Records to process:
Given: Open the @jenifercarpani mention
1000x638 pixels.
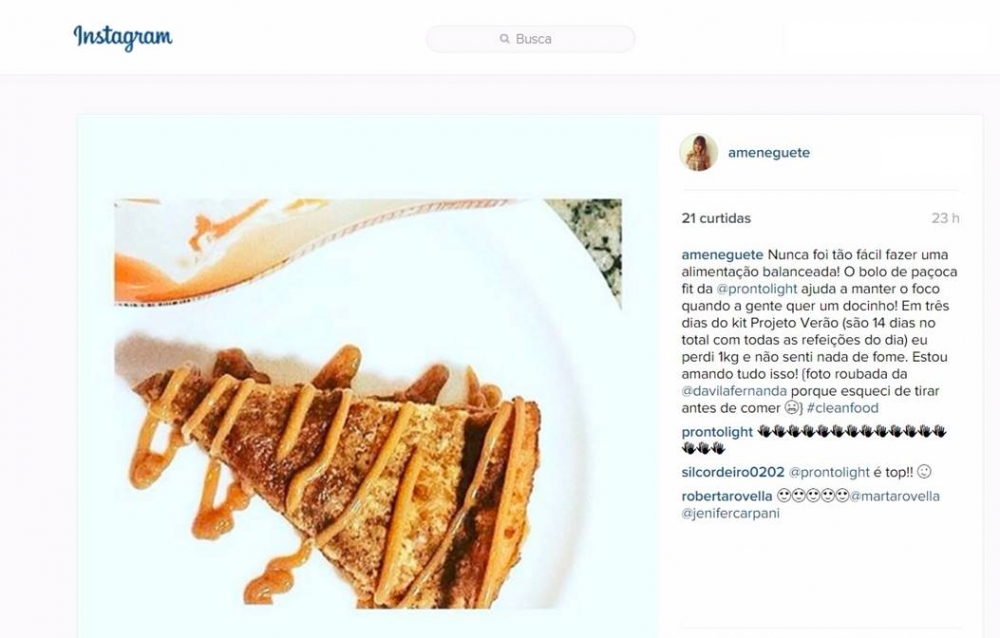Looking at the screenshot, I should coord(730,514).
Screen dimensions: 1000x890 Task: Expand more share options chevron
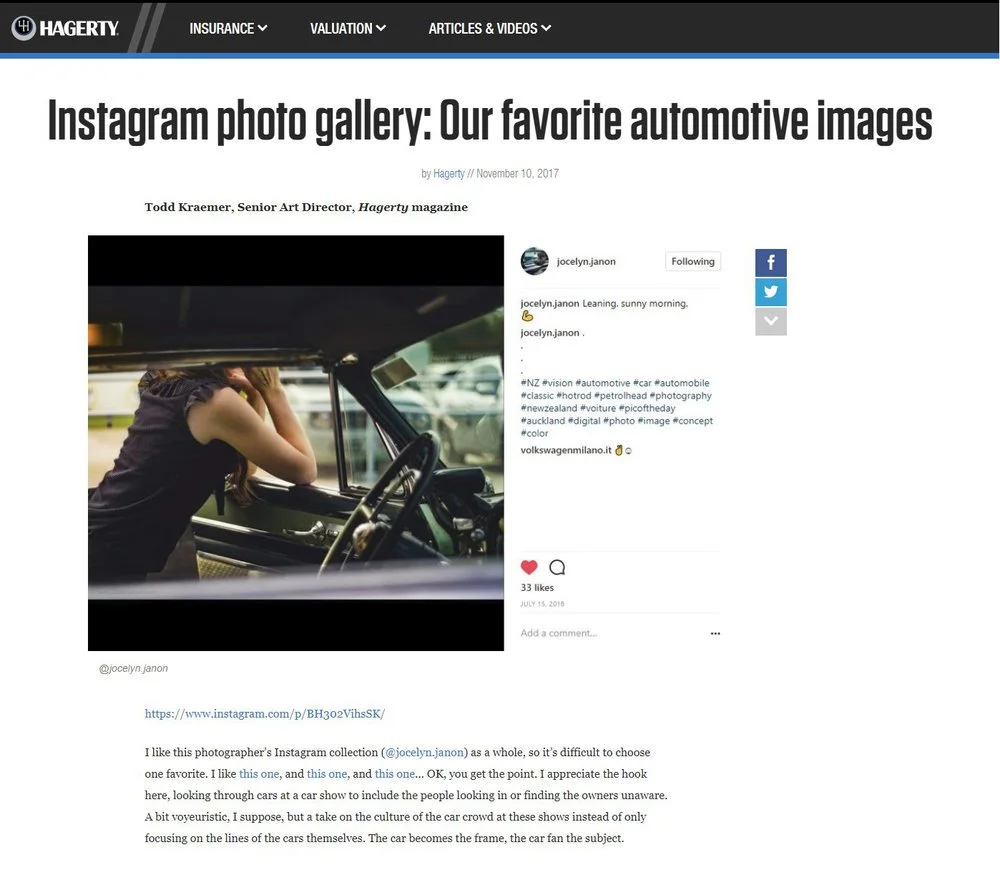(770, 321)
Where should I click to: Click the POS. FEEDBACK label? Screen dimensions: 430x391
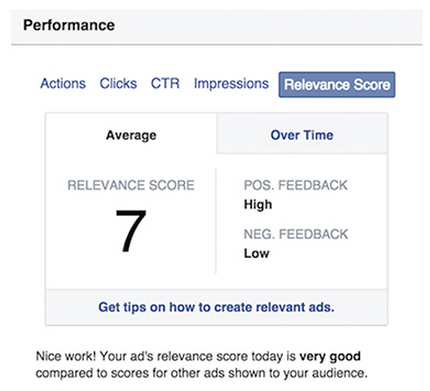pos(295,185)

Problem to work on: Without the pictures, repeat every line of the material above exactly.

Solution below:
Given: Open the @jenifercarpani mention
1000x638 pixels.
Looking at the screenshot, I should coord(730,514).
Screen dimensions: 1000x890 Task: Expand more share options chevron
(770, 321)
Where should I click to: Click the POS. FEEDBACK label? Screen dimensions: 430x391
pos(295,185)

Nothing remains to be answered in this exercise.